To use LSM most effectively, you should plan your LSM configuration before you use LSM volumes for applications or file systems. Your configuration will depend on the following:

This chapter provides information and worksheets to assist you in planning LSM volumes and disk groups. You can make copies of the worksheets for future use.

2.1    Planning LSM Volumes

Planning LSM volumes includes deciding which attributes you want the LSM volumes to have. An LSM volume has the following attributes:

Table 2-1 lists the benefits and trade-offs of various plex layout types and describes situations where one plex type might provide better performance, or be more cost effective, than a different plex type. For optimal performance you might need to tune your system to the work load. The layout you choose depends on your specific system configuration, data availability and reliability needs, and application requirements.

Table 2-1:  Plex Layout Type Benefits and Trade-Offs

Plex Type Benefits and Applicability Trade-Offs
Concatenated

Uses space on multiple disks that might otherwise be wasted.

Concatenated plex can be mirrored for data redundancy and high availability.

Good for volumes containing infrequently used data or data that does not change often or small volumes that can be confined to a single disk.

Possible uneven performance (hot spots, where one disk is in use by multiple applications).

When mirrored, requires 2 through 32 times as much disk space.

Striped

Distributes data and therefore I/O load evenly across many disks.

Good for:

  • Large volumes that cannot be confined to a single disk.

  • Applications with large read-request size.

  • Volumes that contain data that changes often (many writes).

    Striping is preferred over RAID5 in this case, because RAID5 imposes the overhead of calculating and writing parity data along with volume data.

Striped plexes can be mirrored for data redundancy and high availability.

When mirrored, requires 2 through 32 times as much disk space.

RAID 5

Provides the I/O distribution benefit of striping.

**Problem:** Return the LSM planning text in full, reproducing every line verbatim. The entries have no connection to the LSM planning text.

**Dataset extract:**
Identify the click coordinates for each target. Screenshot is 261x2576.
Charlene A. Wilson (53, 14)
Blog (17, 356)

---

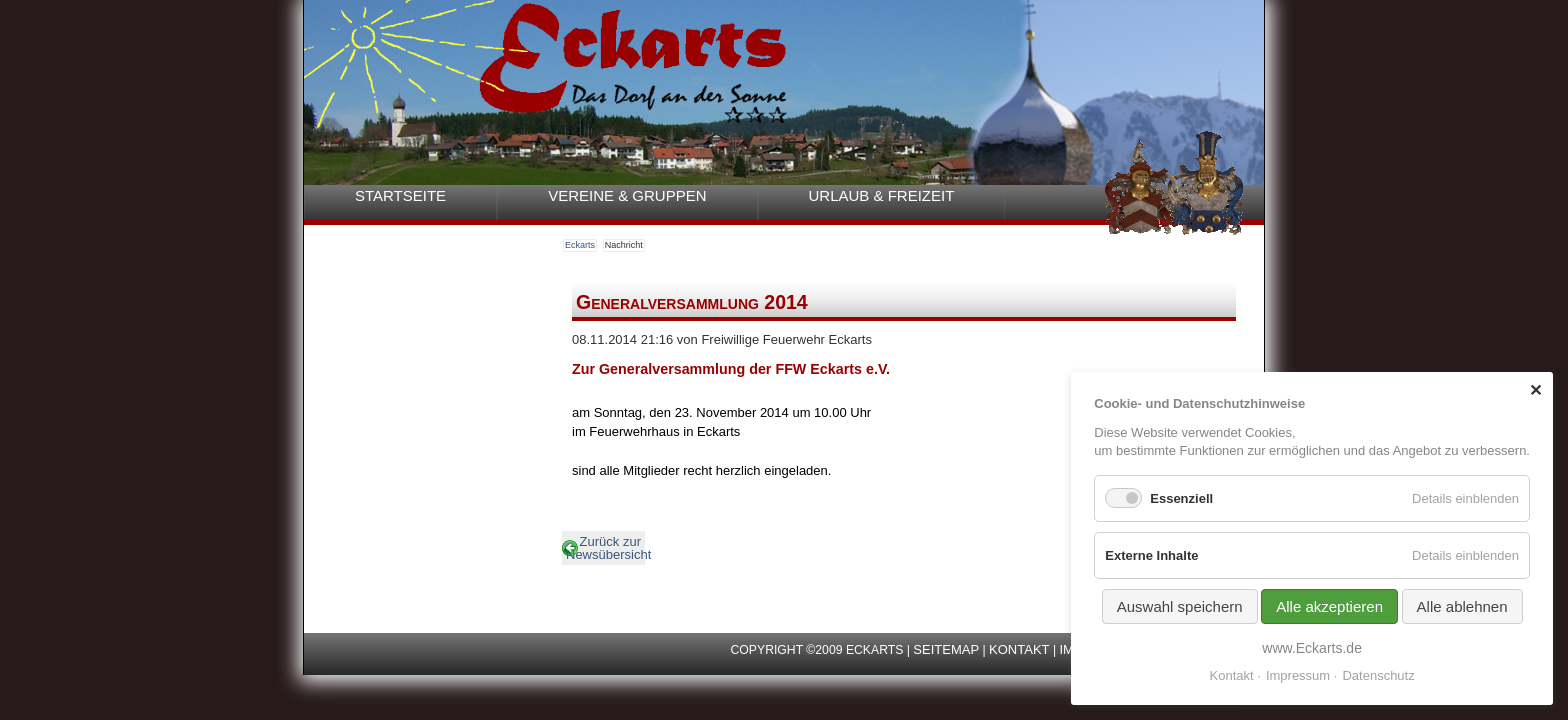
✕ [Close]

**Output below:**
To use LSM most effectively, you should plan your LSM configuration before you use LSM volumes for applications or file systems. Your configuration will depend on the following:

This chapter provides information and worksheets to assist you in planning LSM volumes and disk groups. You can make copies of the worksheets for future use.

2.1    Planning LSM Volumes

Planning LSM volumes includes deciding which attributes you want the LSM volumes to have. An LSM volume has the following attributes:

Table 2-1 lists the benefits and trade-offs of various plex layout types and describes situations where one plex type might provide better performance, or be more cost effective, than a different plex type. For optimal performance you might need to tune your system to the work load. The layout you choose depends on your specific system configuration, data availability and reliability needs, and application requirements.

Table 2-1:  Plex Layout Type Benefits and Trade-Offs

Plex Type Benefits and Applicability Trade-Offs
Concatenated

Uses space on multiple disks that might otherwise be wasted.

Concatenated plex can be mirrored for data redundancy and high availability.

Good for volumes containing infrequently used data or data that does not change often or small volumes that can be confined to a single disk.

Possible uneven performance (hot spots, where one disk is in use by multiple applications).

When mirrored, requires 2 through 32 times as much disk space.

Striped

Distributes data and therefore I/O load evenly across many disks.

Good for:

  • Large volumes that cannot be confined to a single disk.

  • Applications with large read-request size.

  • Volumes that contain data that changes often (many writes).

    Striping is preferred over RAID5 in this case, because RAID5 imposes the overhead of calculating and writing parity data along with volume data.

Striped plexes can be mirrored for data redundancy and high availability.

When mirrored, requires 2 through 32 times as much disk space.

RAID 5

Provides the I/O distribution benefit of striping.